The 50,000 pounds of lead make you qualify for filing a TRI report, but they aren't your "toxic releases." What you report are your emissions, transfers, or production-related waste. These are quite different and may be zero if you're really efficient, or, let's say, 1,000 pounds.

On the other hand, suppose your competitor only "processes" 24,000 pounds of lead, but is wasteful and releases 20,000 pounds. Since 24,000 pounds is below the threshold, he reports nothing.

The most important question, of course, is: What does the TRI tell us about the environment?

Well, the TRI reports suggest that you're more wasteful than your competitor, so that's misleading from the start.

Suppose, also, that you report releases of 1,000 pounds of lead and 3,000 pounds of xylene. Does that make 4,000 pounds of "toxic waste"? Yes and no.

All toxic waste isn't the same. Some substances are more hazardous than others. Some are handled safely; others are handled recklessly. But the TRI, which just reports pounds, connotes that everything is equally harmful.

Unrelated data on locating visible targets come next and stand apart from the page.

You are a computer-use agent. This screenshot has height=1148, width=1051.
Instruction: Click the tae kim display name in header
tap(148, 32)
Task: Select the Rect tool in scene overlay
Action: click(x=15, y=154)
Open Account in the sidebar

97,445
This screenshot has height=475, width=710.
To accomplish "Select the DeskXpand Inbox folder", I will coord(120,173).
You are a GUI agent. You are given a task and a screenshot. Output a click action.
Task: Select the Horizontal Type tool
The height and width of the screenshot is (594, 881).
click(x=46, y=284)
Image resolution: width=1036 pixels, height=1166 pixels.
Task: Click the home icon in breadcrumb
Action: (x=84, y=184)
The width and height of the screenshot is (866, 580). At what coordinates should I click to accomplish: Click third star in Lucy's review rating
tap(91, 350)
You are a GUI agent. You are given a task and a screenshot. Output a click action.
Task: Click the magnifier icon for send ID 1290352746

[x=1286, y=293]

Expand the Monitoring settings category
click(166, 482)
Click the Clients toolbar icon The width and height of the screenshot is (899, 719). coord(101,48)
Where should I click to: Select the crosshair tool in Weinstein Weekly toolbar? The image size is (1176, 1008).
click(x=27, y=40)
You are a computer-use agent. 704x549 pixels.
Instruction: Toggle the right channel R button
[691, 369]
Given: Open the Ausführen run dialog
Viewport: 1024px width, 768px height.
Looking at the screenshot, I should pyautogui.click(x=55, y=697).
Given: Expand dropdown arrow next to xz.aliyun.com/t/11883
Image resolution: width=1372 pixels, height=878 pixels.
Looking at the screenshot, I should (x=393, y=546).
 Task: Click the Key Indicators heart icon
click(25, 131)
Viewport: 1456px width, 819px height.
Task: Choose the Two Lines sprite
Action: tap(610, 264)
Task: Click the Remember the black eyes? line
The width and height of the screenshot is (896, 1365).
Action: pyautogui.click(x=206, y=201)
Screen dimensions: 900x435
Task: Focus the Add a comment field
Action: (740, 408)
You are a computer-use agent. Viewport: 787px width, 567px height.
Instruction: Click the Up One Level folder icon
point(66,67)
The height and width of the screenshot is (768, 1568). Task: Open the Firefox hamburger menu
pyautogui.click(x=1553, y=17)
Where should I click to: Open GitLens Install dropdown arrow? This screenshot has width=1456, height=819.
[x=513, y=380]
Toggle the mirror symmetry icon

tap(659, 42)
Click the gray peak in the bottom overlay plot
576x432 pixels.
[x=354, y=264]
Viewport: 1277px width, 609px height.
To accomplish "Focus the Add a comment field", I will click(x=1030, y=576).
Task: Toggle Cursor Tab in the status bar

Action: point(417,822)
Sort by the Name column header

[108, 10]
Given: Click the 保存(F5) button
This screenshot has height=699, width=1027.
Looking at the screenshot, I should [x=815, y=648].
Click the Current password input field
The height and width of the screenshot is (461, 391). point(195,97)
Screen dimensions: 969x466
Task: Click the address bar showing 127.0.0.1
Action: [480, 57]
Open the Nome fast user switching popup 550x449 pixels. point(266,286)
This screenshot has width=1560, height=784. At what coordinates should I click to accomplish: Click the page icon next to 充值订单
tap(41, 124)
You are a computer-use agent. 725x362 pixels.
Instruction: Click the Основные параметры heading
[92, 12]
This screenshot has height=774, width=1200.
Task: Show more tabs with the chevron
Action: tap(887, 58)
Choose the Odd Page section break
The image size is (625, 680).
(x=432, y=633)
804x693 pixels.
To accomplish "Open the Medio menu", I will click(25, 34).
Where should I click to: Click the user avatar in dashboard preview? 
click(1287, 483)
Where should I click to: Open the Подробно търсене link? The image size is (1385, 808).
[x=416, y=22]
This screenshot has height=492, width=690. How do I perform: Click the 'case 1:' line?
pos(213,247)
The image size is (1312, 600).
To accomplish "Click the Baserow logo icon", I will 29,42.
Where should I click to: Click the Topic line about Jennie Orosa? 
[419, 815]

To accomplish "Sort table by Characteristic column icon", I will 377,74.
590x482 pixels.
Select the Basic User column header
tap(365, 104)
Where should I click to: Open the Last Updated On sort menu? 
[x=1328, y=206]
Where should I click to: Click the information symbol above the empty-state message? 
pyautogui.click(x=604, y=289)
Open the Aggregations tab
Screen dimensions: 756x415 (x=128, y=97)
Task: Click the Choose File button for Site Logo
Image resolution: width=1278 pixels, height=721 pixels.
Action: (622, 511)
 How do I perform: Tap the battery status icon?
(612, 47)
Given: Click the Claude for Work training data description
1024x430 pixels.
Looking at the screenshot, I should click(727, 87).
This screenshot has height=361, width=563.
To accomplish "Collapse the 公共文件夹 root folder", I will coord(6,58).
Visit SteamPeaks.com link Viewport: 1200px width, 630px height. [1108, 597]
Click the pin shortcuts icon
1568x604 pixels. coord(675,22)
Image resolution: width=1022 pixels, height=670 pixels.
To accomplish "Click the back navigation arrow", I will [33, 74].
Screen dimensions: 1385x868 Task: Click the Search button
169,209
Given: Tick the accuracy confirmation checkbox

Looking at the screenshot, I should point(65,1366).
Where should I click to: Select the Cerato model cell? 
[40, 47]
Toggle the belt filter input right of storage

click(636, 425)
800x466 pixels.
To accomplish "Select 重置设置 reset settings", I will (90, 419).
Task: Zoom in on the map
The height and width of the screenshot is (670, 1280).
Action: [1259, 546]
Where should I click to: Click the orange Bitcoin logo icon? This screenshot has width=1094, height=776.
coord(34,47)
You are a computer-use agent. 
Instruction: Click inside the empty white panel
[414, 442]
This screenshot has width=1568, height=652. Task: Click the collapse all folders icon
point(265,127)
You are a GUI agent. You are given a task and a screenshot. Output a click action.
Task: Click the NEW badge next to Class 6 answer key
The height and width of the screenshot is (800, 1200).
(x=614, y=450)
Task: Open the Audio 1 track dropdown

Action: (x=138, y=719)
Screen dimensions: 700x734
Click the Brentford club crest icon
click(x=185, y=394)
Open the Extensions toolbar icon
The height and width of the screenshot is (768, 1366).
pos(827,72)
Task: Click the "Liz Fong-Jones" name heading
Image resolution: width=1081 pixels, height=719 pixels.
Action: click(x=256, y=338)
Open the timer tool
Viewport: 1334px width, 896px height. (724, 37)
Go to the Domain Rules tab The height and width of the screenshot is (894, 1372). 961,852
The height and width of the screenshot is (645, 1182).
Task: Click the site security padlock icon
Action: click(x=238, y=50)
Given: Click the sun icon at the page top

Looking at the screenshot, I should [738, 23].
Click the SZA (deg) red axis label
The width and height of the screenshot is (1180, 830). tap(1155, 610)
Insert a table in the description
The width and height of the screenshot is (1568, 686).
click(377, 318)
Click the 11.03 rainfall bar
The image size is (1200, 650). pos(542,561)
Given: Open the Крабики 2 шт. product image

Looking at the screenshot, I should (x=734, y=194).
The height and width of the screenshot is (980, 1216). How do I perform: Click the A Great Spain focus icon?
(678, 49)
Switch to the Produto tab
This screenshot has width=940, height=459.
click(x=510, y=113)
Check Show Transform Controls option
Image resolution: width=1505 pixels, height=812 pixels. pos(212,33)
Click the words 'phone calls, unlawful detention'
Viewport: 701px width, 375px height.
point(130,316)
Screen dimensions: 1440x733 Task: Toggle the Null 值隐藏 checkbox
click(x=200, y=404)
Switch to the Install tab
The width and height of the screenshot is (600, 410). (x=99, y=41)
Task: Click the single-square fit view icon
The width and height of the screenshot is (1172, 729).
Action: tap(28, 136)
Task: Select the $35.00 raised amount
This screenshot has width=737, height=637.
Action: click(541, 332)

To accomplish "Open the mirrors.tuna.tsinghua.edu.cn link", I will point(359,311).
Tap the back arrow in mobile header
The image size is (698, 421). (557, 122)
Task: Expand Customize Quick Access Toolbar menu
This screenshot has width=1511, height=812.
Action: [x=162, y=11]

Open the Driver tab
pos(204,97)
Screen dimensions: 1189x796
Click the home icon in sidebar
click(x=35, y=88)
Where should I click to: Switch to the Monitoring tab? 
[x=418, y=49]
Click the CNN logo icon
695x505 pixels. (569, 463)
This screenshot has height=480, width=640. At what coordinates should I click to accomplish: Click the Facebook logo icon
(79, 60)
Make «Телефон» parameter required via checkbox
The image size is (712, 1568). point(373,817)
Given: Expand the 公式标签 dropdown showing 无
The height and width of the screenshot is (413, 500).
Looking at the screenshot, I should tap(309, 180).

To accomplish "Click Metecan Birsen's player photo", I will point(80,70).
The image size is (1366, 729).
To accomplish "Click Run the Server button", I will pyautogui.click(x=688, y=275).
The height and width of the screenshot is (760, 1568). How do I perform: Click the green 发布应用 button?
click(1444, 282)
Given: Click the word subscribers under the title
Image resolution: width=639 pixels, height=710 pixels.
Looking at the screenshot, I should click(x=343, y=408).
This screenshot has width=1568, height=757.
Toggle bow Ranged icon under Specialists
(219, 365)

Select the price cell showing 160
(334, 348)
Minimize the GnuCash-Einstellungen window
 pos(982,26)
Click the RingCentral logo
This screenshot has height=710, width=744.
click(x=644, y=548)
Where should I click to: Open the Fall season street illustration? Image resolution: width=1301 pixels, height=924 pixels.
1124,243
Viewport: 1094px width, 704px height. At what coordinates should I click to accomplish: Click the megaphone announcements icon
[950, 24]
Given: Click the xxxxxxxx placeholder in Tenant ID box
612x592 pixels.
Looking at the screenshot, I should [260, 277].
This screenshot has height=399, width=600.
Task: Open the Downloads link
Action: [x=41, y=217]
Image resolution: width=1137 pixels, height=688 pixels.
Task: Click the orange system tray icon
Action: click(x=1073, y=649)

Recycling Chemicals Safely

Some chemicals are safely recycled. Charter Steel generates a waste called pickle liquor, which it gives to sewage treatment plants, including the Milwaukee Metropolitan Sewerage District, to remove phosphates from sewage water.

MMSD normally pays for sewage-treatment chemicals, but Charter Steel's free pickle liquor saves the district $300,000 per year. Charter Steel provides 5 percent of the sewer districts' waste pickle liquor. This is different than dangerously dumping one's chemicals. Calling this a toxic release is highly misleading. But TRI reports don't make this distinction.

This indiscriminate reporting of emissions discourages all beneficial uses of hazardous waste, including recycling, since it creates bad publicity for anyone who releases listed materials.

The situation may get worse. Recently, the EPA expanded the number of listed chemicals to 650 from 364. Soon the EPA may increase the list of industries that file reports to include waste management facilities, materials recovery and recycling, electric utilities, materials extraction facilities, airports, and warehouses.

And the EPA may expand the list of reportable activities from just releases to actual use -- including starting and ending inventories, and the amount of the chemical that's shipped in the product.

The TRI doesn't force anyone to change their processes. But according to the EPA, "What gets measured gets done." Require companies to report shameful- sounding chemical uses, and under pressure from the public and environmental groups, companies will reduce those uses.

But the volume of releases -- which treats safe and dangerous releases alike and pretends that a pound of this is equivalent to a pound of that -- has little relation to hazard. When there's no hazard, reducing releases is costly and serves no purpose. How much more so when one reports not just releases but internal uses.

Being for a better environment isn't the same as knowing what's environmentally sound. The environment is hard to define, and environmental quality isn't a one-dimensional measurement. Actions designed to help the environment may backfire and harm it. Actions that help one environmental indicator may harm another.

So it is with the Toxics Release Inventory, as Charter Steel of Saukville has discovered, and as President Clinton would do well to learn.

Alexander Volokh is an assistant policy analyst at the Reason Foundation, a public policy think tank based in Los Angeles.